● DIRECTIONS FOR THIS TASK
Without changing anything, set down every line shown below.

● DATASET EXCERPTS

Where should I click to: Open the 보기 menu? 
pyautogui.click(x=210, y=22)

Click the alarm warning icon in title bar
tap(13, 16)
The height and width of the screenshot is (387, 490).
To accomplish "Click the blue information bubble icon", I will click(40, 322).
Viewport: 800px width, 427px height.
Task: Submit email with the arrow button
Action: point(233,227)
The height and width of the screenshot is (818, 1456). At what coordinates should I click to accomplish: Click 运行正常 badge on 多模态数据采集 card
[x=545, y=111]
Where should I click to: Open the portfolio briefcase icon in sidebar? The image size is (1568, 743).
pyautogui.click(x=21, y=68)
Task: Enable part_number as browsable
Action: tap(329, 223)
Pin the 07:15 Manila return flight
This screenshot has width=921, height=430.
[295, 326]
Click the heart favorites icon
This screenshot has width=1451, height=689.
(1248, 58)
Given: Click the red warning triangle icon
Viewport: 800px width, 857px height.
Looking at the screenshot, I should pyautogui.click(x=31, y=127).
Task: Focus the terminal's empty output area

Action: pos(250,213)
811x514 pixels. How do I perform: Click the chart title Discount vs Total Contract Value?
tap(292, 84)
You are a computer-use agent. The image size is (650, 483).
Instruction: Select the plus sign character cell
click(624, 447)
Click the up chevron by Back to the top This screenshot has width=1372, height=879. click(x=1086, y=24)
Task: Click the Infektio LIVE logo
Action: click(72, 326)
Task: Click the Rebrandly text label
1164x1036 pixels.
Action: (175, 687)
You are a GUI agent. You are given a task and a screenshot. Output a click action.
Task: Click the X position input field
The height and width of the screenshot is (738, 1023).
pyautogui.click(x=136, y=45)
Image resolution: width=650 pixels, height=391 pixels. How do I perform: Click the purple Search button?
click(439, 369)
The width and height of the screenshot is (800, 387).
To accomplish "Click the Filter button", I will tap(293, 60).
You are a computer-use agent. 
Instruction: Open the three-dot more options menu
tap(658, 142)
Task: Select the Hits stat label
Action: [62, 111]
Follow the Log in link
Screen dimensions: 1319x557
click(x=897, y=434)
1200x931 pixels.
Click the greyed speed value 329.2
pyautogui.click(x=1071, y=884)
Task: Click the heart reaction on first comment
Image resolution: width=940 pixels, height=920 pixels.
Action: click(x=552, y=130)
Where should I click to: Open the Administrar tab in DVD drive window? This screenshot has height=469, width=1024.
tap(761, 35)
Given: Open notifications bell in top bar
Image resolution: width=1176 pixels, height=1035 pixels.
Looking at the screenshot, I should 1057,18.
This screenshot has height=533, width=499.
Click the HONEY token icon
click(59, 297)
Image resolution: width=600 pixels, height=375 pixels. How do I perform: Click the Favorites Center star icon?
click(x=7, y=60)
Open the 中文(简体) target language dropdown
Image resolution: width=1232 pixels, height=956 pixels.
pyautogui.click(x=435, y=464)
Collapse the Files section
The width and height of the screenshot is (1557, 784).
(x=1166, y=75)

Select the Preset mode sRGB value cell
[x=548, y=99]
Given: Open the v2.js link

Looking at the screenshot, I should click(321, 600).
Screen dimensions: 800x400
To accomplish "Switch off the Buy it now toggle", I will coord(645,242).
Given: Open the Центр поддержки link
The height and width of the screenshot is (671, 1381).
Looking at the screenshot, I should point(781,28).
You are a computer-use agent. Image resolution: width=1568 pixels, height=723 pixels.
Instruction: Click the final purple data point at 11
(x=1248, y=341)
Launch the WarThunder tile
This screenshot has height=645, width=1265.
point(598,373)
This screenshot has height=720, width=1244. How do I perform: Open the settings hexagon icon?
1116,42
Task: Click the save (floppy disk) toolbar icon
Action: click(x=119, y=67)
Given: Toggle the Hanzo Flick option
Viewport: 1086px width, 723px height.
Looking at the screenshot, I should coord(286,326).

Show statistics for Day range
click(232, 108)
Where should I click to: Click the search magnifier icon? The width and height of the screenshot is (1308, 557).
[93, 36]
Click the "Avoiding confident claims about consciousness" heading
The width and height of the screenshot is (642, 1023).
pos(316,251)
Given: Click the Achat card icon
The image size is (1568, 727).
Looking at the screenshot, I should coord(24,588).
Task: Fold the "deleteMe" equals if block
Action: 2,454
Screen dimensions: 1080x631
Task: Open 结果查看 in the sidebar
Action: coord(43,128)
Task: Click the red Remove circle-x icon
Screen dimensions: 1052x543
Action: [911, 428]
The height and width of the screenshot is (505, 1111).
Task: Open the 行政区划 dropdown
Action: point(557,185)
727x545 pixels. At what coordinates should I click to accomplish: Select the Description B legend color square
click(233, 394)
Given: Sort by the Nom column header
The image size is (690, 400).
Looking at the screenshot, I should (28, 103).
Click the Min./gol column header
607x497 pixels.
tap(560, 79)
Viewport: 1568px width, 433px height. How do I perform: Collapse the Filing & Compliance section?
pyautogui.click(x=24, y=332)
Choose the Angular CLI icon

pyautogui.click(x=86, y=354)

● RESULT OF THE EXERCISE
Where should I click to: Open the 보기 menu? 
pyautogui.click(x=210, y=22)

Click the alarm warning icon in title bar
tap(13, 16)
The height and width of the screenshot is (387, 490).
To accomplish "Click the blue information bubble icon", I will click(40, 322).
Viewport: 800px width, 427px height.
Task: Submit email with the arrow button
Action: point(233,227)
The height and width of the screenshot is (818, 1456). At what coordinates should I click to accomplish: Click 运行正常 badge on 多模态数据采集 card
[x=545, y=111]
Where should I click to: Open the portfolio briefcase icon in sidebar? The image size is (1568, 743).
pyautogui.click(x=21, y=68)
Task: Enable part_number as browsable
Action: tap(329, 223)
Pin the 07:15 Manila return flight
This screenshot has width=921, height=430.
[295, 326]
Click the heart favorites icon
This screenshot has width=1451, height=689.
(1248, 58)
Given: Click the red warning triangle icon
Viewport: 800px width, 857px height.
Looking at the screenshot, I should pyautogui.click(x=31, y=127).
Task: Focus the terminal's empty output area

Action: pos(250,213)
811x514 pixels. How do I perform: Click the chart title Discount vs Total Contract Value?
tap(292, 84)
You are a computer-use agent. The image size is (650, 483).
Instruction: Select the plus sign character cell
click(624, 447)
Click the up chevron by Back to the top This screenshot has width=1372, height=879. click(x=1086, y=24)
Task: Click the Infektio LIVE logo
Action: click(72, 326)
Task: Click the Rebrandly text label
1164x1036 pixels.
Action: (175, 687)
You are a GUI agent. You are given a task and a screenshot. Output a click action.
Task: Click the X position input field
The height and width of the screenshot is (738, 1023).
pyautogui.click(x=136, y=45)
Image resolution: width=650 pixels, height=391 pixels. How do I perform: Click the purple Search button?
click(439, 369)
The width and height of the screenshot is (800, 387).
To accomplish "Click the Filter button", I will tap(293, 60).
You are a computer-use agent. 
Instruction: Open the three-dot more options menu
tap(658, 142)
Task: Select the Hits stat label
Action: [62, 111]
Follow the Log in link
Screen dimensions: 1319x557
click(x=897, y=434)
1200x931 pixels.
Click the greyed speed value 329.2
pyautogui.click(x=1071, y=884)
Task: Click the heart reaction on first comment
Image resolution: width=940 pixels, height=920 pixels.
Action: click(x=552, y=130)
Where should I click to: Open the Administrar tab in DVD drive window? This screenshot has height=469, width=1024.
tap(761, 35)
Given: Open notifications bell in top bar
Image resolution: width=1176 pixels, height=1035 pixels.
Looking at the screenshot, I should 1057,18.
This screenshot has height=533, width=499.
Click the HONEY token icon
click(59, 297)
Image resolution: width=600 pixels, height=375 pixels. How do I perform: Click the Favorites Center star icon?
click(x=7, y=60)
Open the 中文(简体) target language dropdown
Image resolution: width=1232 pixels, height=956 pixels.
pyautogui.click(x=435, y=464)
Collapse the Files section
The width and height of the screenshot is (1557, 784).
(x=1166, y=75)

Select the Preset mode sRGB value cell
[x=548, y=99]
Given: Open the v2.js link

Looking at the screenshot, I should click(321, 600).
Screen dimensions: 800x400
To accomplish "Switch off the Buy it now toggle", I will coord(645,242).
Given: Open the Центр поддержки link
The height and width of the screenshot is (671, 1381).
Looking at the screenshot, I should point(781,28).
You are a computer-use agent. Image resolution: width=1568 pixels, height=723 pixels.
Instruction: Click the final purple data point at 11
(x=1248, y=341)
Launch the WarThunder tile
This screenshot has height=645, width=1265.
point(598,373)
This screenshot has height=720, width=1244. How do I perform: Open the settings hexagon icon?
1116,42
Task: Click the save (floppy disk) toolbar icon
Action: click(x=119, y=67)
Given: Toggle the Hanzo Flick option
Viewport: 1086px width, 723px height.
Looking at the screenshot, I should coord(286,326).

Show statistics for Day range
click(232, 108)
Where should I click to: Click the search magnifier icon? The width and height of the screenshot is (1308, 557).
[93, 36]
Click the "Avoiding confident claims about consciousness" heading
The width and height of the screenshot is (642, 1023).
pos(316,251)
Given: Click the Achat card icon
The image size is (1568, 727).
Looking at the screenshot, I should coord(24,588).
Task: Fold the "deleteMe" equals if block
Action: 2,454
Screen dimensions: 1080x631
Task: Open 结果查看 in the sidebar
Action: coord(43,128)
Task: Click the red Remove circle-x icon
Screen dimensions: 1052x543
Action: [911, 428]
The height and width of the screenshot is (505, 1111).
Task: Open the 行政区划 dropdown
Action: point(557,185)
727x545 pixels. At what coordinates should I click to accomplish: Select the Description B legend color square
click(233, 394)
Given: Sort by the Nom column header
The image size is (690, 400).
Looking at the screenshot, I should (28, 103).
Click the Min./gol column header
607x497 pixels.
tap(560, 79)
Viewport: 1568px width, 433px height. How do I perform: Collapse the Filing & Compliance section?
pyautogui.click(x=24, y=332)
Choose the Angular CLI icon

pyautogui.click(x=86, y=354)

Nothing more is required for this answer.